Claude Morin (pequist)
See also: Morin
Claude Morin is a Professor, Essayiste and Politician Québécois, was born the May 16th 1929 with Montmorency, close to Quebec.
Biography
After its traditional course with the seminar of Quebec, it obtains, in 1954, a control into economic with the faculty of social sciences of the Université Laval whose senior was then the father Georges-Henri Lévesque. On the councils of this last, it supplements a control in social wellbeing of the Université Columbia of New York in 1956. Professor of economic policies and social in Laval as from September 1956, it takes part in various research, writes several articles in specialized magazines and, of 1958 with 1961, is commentator with the emission “the economic life” of Radio-Canada.Shortly after the liberal electoral victory of June 1960 and while remaining professor, it writes the speeches of the new Prime Minister, Jean Lesage, which chooses it in 1961 as economic council. In 1963, Morin leaves the university to set up the ministry for the federal-provincial Businesses of which it becomes the deputy minister, posts that it will hold until October 1971, under Lesage initially, then Daniel Johnson, Jean-Jacques Bertrand and Robert Bourassa. Morin contributed directly to the majority of the most determining initiatives of the Quiet revolution: nationalization of electricity, General society of financing, mode of revenues, Case of deposit and placement, international relations of Quebec, etc
Returned in 1971 with the university education with the National school of public administration (ENAP), its reflection on its experiment of the government leads it to choose the sovereignty of Quebec. Candidate demolishes Québécois Party in the district of Louis-Hébert in 1973, it convinces his party, with his congress of November 1974, to proceed to the realization of sovereignty by the way chief clerk, an approach which the media popularized under the name of etapism .

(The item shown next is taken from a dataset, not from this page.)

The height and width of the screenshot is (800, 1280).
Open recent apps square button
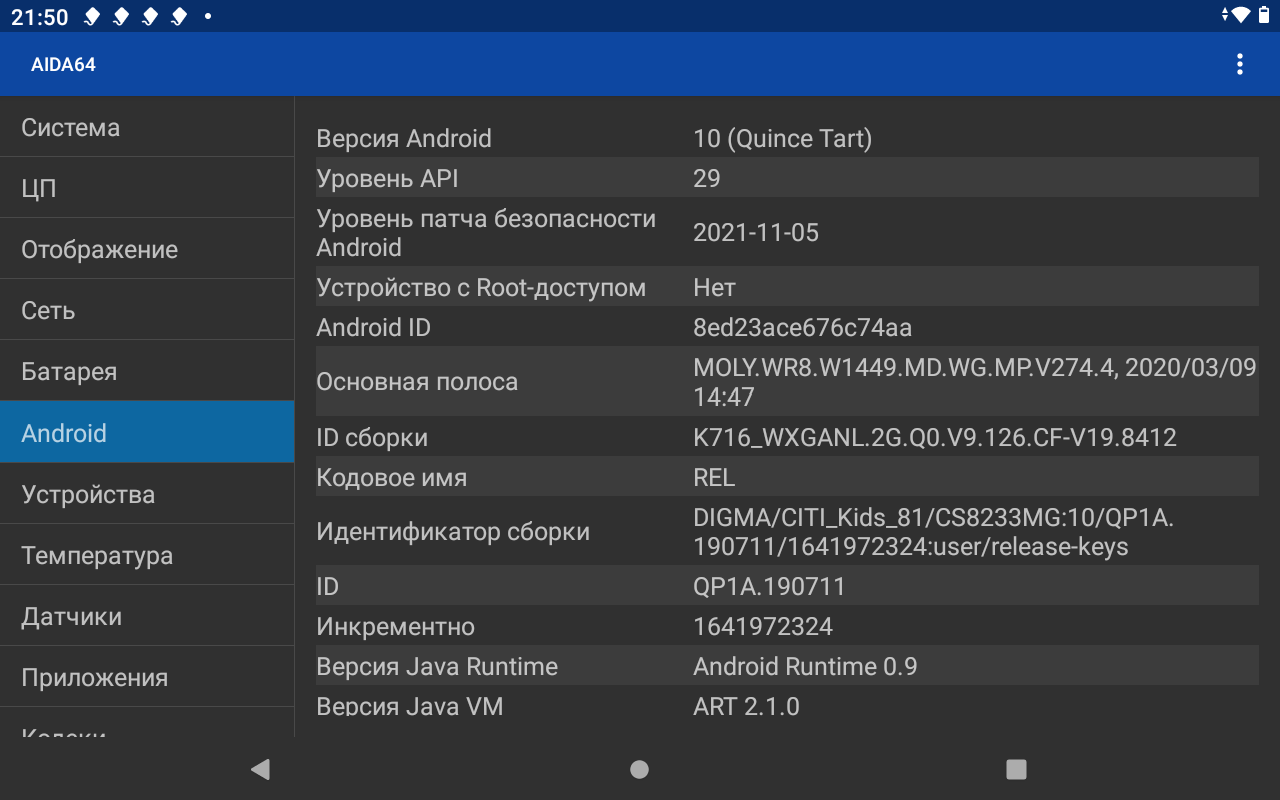coord(1016,769)
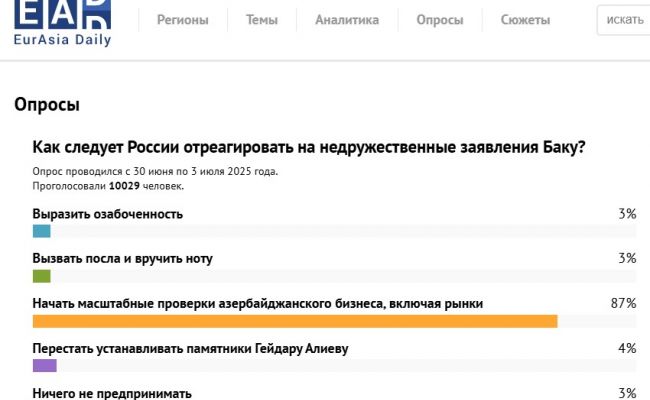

Elected in 1976 at the same time as its party, he becomes Minister for the intergovernmental Businesses, person in charge of the relationships of Quebec with the other governments, both in Canada and abroad. After the defeat chief clerk of 1980, it takes an active part in the constitutional negotiations launched by the Trudeau government and, respecting the decision of the population, it defends the traditional positions of Quebec there. But this series of talks finishes with the disadvantage of Quebec in consequence of the rallying of the anglophone provinces to the federal objectives. At the beginning of 1982, Morin gives up the active policy, as a minister and a deputy, and takes again his university education.
In the years which follow, Morin remains close to Rene Lévesque and continuous to militate in favor of sovereignty by its conferences and its articles. It as well publishes several books on the Prime Ministers of which he was the adviser, as on his political life and the files of which he treated: international relations of Quebec, federal-provincial debates and orientation of the Québécois Party. Explaining the events with which it was mixed and giving them in their context, its more recent work (the Morin Business: legends, stupidities and calumnies) answers, as the subtitle implies it, charges of which it was the object: trusting certain appearances, of the journalists and the political adversaries indeed claimed that, in complicity with Ottawa, it had served the interests of Quebec and its party, an allegation actually contradicted by the actions and the writings which marked out all its career.